[Список заданий]
a - С образами какого времени года традиционно связывается смерть в русской поэзии, если верить отрывку о Мандельштаме?
b - Перепиши часть отрывка о Мандельштаме от слов "Поэт прочитывает женскую" вплоть до слов "в архаично-мифологический план." включительно, поменяв "праматерь" на "прародительница".
c - Назови всех поэтов, которые упомянуты по фамилии в отрывке о Мандельштаме.

[Предоставленный отрывок]

....

Поэт прочитывает женскую походку как намекающий текст: «О том, что эта вешняя погода / Для нас праматерь гробового свода / И это будет вечно начинаться»[483]. Двойственность походки определяет и двойственность догадки: в припадании-полете явлена зримо приговоренность человека к земле, к смерти и одновременно его призванность к вечному движению, вечной жизни. Догадка состоит в неотделимости одного от другого: смерть зарождается внутри жизни, укоренена в ней, но она же есть и залог непременного воскресения для всех: никакого трагизма в этом нет, эти две составляющих в догадке уравновешены, противоречие между ними снято, смерть не противопоставлена жизни, а рождается из нее, чтобы снова обратиться жизнью. Слово «праматерь» поддерживает тему земли и переключает конкретную поэтическую картинку в архаично-мифологический план.

«Вешняя погода» – «праматерь гробового свода»… Традиционно в русской поэзии со смертью связываются образы осени (Пушкин, Тютчев), но у Мандельштама еще и в ранних стихах именно весна описана как предвестие смерти: «Мне холодно. Прозрачная весна / В зеленый пух Петрополь одевает, / Но, как медуза, невская волна / Мне отвращенье легкое внушает» – весна дает новую жизнь Петрополю («зеленый пух»), но она же и сама несет в себе смерть («прозрачная весна»), и Петрополь заражает своей смертоносной «прозрачностью»: «В Петрополе прозрачном мы умрем…»[484] И неслучайно в этих стихах 1916 года о весне и смерти Мандельштам цитирует пушкинские стансы «Брожу ли я вдоль улиц шумных…», столь значимые в семантической структуре стихов о «ясной догадке»: «Мы в каждом вздохе смертный воздух пьем / И каждый час нам смертная година» – ср. у Пушкина: «День каждый, каждую годину / Привык я думой провождать, / Грядущей смерти годовщину / Меж их стараясь угадать». В воронежской элегии о «ясной догадке» пушкинские стансы как будто собраны в фокус двух завершающих стихов первой части: «Для нас – праматерь гробового свода / И это будет вечно начинаться» – здесь сведены стих «Мы все сойдем под вечны своды» из второй строфы и финальная строфа: «И пусть у гробового входа / Младая будет жизнь играть / И равнодушная природа / Красою вечною сиять», но, цитируя Пушкина дословно, Мандельштам на самом деле не вторит ему, а откликается совсем другим ви1дением засмертной судьбы.

....

[Блок данных]
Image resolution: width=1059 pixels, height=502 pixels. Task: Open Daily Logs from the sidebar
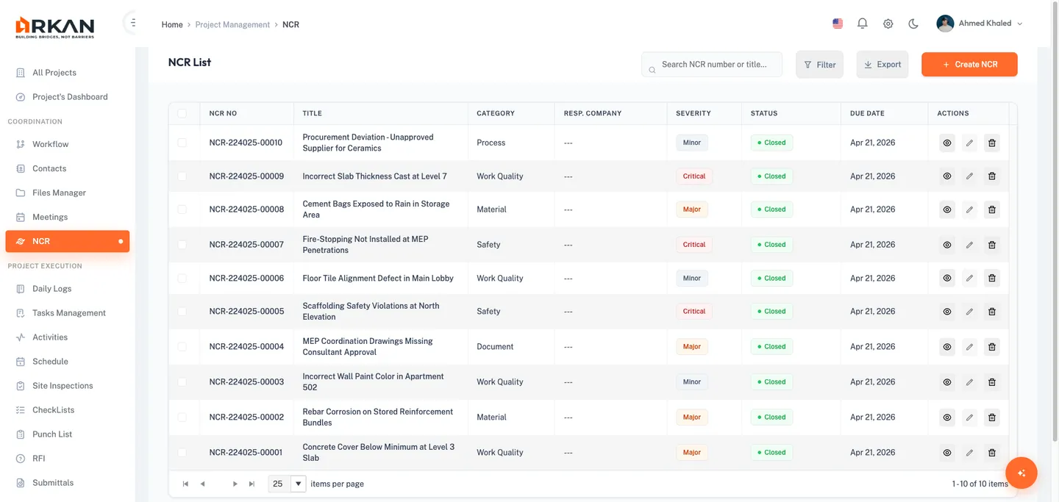[x=51, y=288]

....

[Ответы на задания]
a - С образами осени (Пушкин, Тютчев).

b -
Поэт прочитывает женскую походку как намекающий текст: «О том, что эта вешняя погода / Для нас прародительница гробового свода / И это будет вечно начинаться»[483]. Двойственность походки определяет и двойственность догадки: в припадании-полете явлена зримо приговоренность человека к земле, к смерти и одновременно его призванность к вечному движению, вечной жизни. Догадка состоит в неотделимости одного от другого: смерть зарождается внутри жизни, укоренена в ней, но она же есть и залог непременного воскресения для всех: никакого трагизма в этом нет, эти две составляющих в догадке уравновешены, противоречие между ними снято, смерть не противопоставлена жизни, а рождается из нее, чтобы снова обратиться жизнью. Слово «прародительница» поддерживает тему земли и переключает конкретную поэтическую картинку в архаично-мифологический план.

c - Пушкин, Тютчев, Мандельштам.